##### Source #####

Balancing the interests of the shareholders and lenders
The lender is the cat that guards the cash and the shareholders are the mice that need small pieces of the cash to survive. Both parties are necessary to begin with and it is also necessary that they can subsequently live with each other.
Reinvention of modelling methods
In every project company, in every bank and at every consultancy there are young modellers reinventing modelling for the umpteenth time. This is risky and unnecessary. Thanks to PFI and the large number of projects in operation there have been some distinct modelling advances in recent times. This book outlines these advances.
What accountants can and cannot do
There is a feeling amongst some project company directors that the management accountants should be able to build and run a financial model to satisfy the banks and reporting process, but I do not think this is the case.
The banks require the model used by the project to be audited. While this is a financial check it is also a logical and technical review. The project company’s need for a model audit and the specification of the model audit highlights the fact that models are essentially logical machines with lots of interconnections set within a wider context of fairly straightforward finance.
Logical machines work best when built by expert builders of logic. I believe these expert builders of logic are engineers and mathematicians with knowledge of finance.
Human error
In addition to these difficulties already mentioned, it is also important to recognise another major problem in modelling, which is that financial models tend to be managed by a single person. While this is best practice in terms of focused organisation it is also highly risky in terms of possible human error. Errors in spreadsheets are a well-reported phenomenon and here are some possible reasons why:
lack of time to double-check analysis
models create a bottleneck during analysis where only one person can perform the work – this is due to the possibility of important logical changes that need to occur in a single file
only one person understands the complexities in a model
managers have no detailed insight into the model logic
the risk of human error, especially for the lone modeller, is high
lack of good channels of communication.

##### Records provided #####

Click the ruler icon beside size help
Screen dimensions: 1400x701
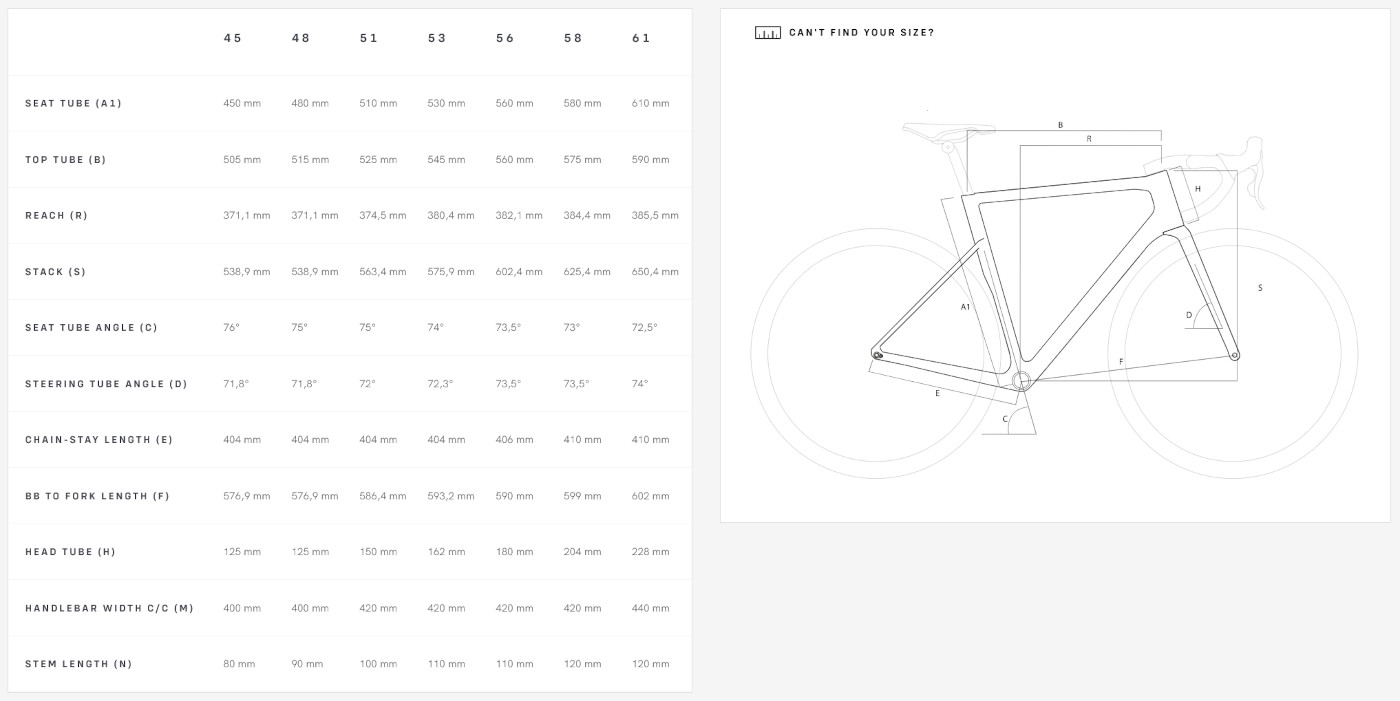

#####
##### Records provided #####

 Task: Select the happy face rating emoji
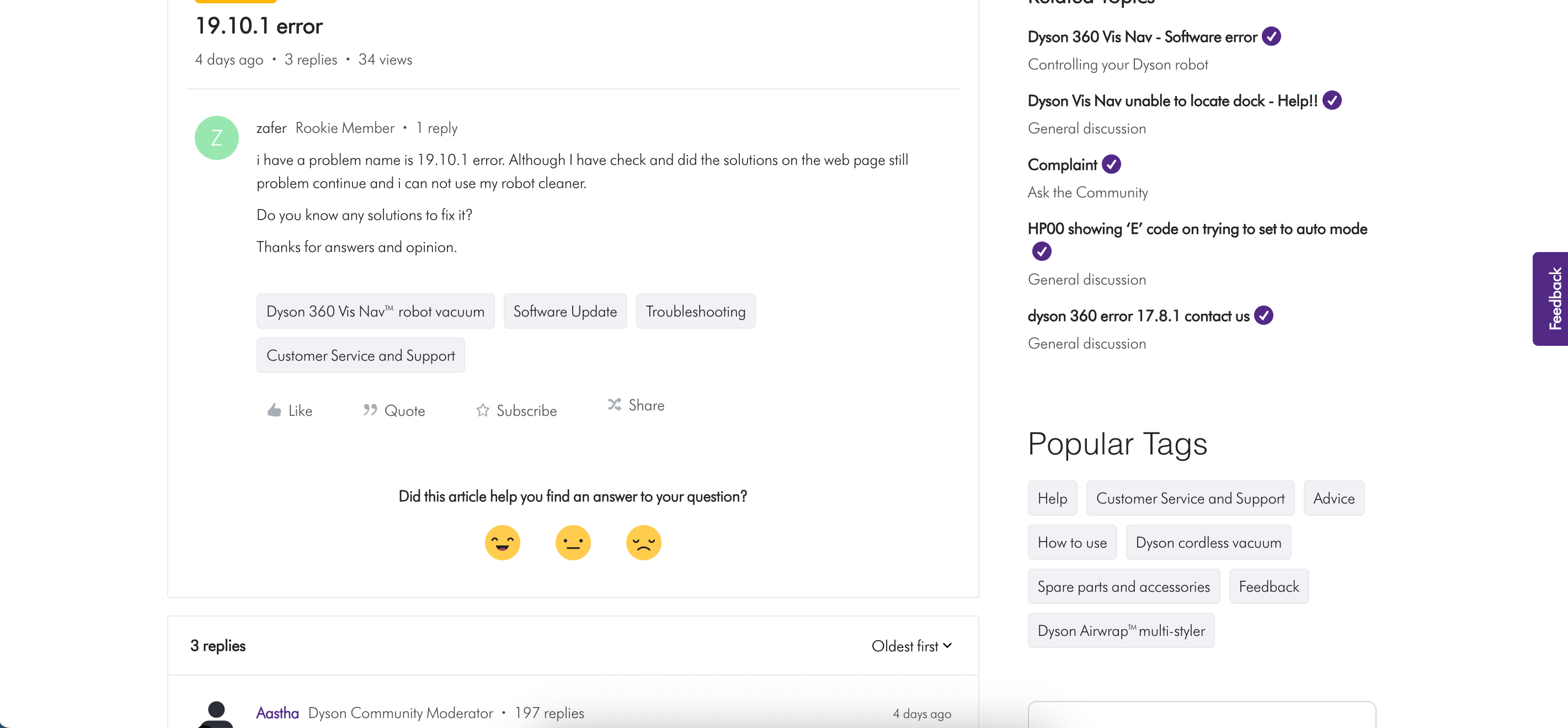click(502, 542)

#####

* _Actions to take_:
1. Translate this sentence from the passage on financial modelling into Spanish: "Logical machines work best when built by expert builders of logic."
2. Condense the paragraph of the passage on financial modelling that begins "The banks require the model used by the project" into a shorter version that keeps its main facts.
3. Carry on writing the passage on financial modelling from the point where it ends.
The records have no connection to the passage on financial modelling.

* _In response_:
1. Las máquinas lógicas funcionan mejor cuando las construyen expertos constructores de lógica.

2. Banks require the project's model to be audited, a check that is both financial and a logical and technical review. The need for this audit and its specification show that models are essentially logical machines with many interconnections, set within a wider context of fairly straightforward finance.

3.
This problem of spreadsheet risk is very real and permeates a wide variety of very large companies and industries.
The problem outlined here is thus financial, technical and human so the modelling solution should confront these same issues.
The modelling solution
Different approaches in the modelling market
There are different approaches in the modelling market, varying from the excessively light to the excessively heavy solution. The light approach delivers a skeletal starting model where substantial addition and maintenance may be required over time to satisfy the long-term commercial objectives.
The heavy approach delivers large models with unnecessary duplicate logic, effectively creating a greater need for maintenance, a lack of clarity and higher risk.
The right approach provides the commercially required logical content from the start with the clear understanding that maintenance will always be required.
The right approach
The right approach to modelling is a holistic one taking into account all of the issues surrounding the modelling problem – financial, technical and human – and not just some of the financial and technical ones.
The approach I propose in this book covers the following areas:
Financial & legal – dealing with the theoretical financial, commercial and legal issues, and solutions:
the project characteristics and legal entities involved
the industry characteristics
the macro economy
the government
strategic or operating solutions
seeding the future with the past
the relative importance of cash and accounting.
Technical:
using Excel
using a computer
using other software (the minimum required).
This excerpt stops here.